Instrumental methods may partly overcome these limitations by providing additional quantitative information for a more complete characterisation of walking, which can be useful to tailor the rehabilitative intervention and objectively assess its effects [11,18]. In particular, wearable inertial measurement units (IMUs), including accelerometers, gyroscopes, and magnetometers, represent cost-effective tools to perform objective assessments of walking in pwMS outside movement analysis labs [19,20], and even during free-living and community contexts [21,22]. IMUs have been widely used to analyse different locomotor tasks in pwMS, such as straight-line over ground [17,23,24,25,26,27] and treadmill walking [28], standing up, walking, turning, and sitting down (e.g., the TUG) [15,29], walking with head turns and over/around obstacles [30,31], walking while texting [32], and stairway walking [33]. During these tests, several parameters have been extracted from IMUs, including spatio-temporal parameters [15,24,27,28,31,32,34], indexes of gait variability and stability [17,23,24,26,31,33], trunk sway metrics [15,23,30,34], and angular variables [15,25,27,34]. Nonetheless, what does not yet clearly emerge from current literature on pwMS is which of these could be more reliably adopted within the clinical context.

Besides the issue of identifying among the above metrics those that are more capable of characterising the disease progression, hence providing similar results for patients with similar clinical conditions, and that have the sensitivity to detect changes associated with clinical interventions, the clinical adoption of specific gait metrics also requires accounting for a number of pragmatic limitations associated with testing conditions.
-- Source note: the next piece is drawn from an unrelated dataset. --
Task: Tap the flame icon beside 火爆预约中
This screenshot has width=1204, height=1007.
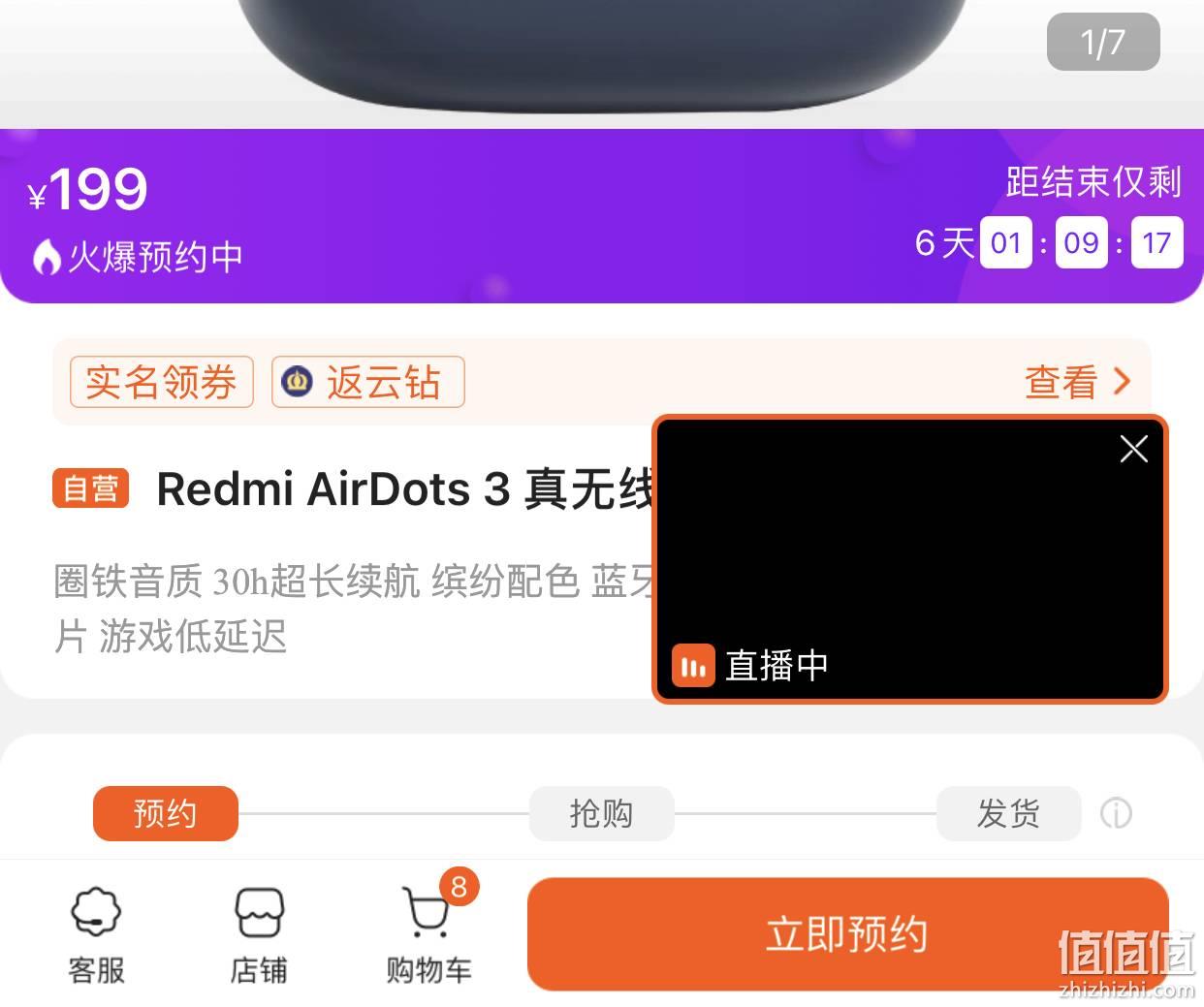Action: point(46,257)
These include an understanding of which output is more robust to testing site characteristics (e.g., corridor lengths, lightening, noise, etc.), adopted measuring instruments and their configuration (e.g., brand, location on the body, sampling frequency) [35,36,37], type of gait test (e.g., a single pass, a 1-minute or a 6MWT), or instructions given to patients (e.g., self-selected or fast walking speed, use or not use of an assistive device) [28,38,39,40,41,42,43,44,45]. All these aspects are particularly difficult to standardise in a busy clinical environment and most likely occur in combination with each other.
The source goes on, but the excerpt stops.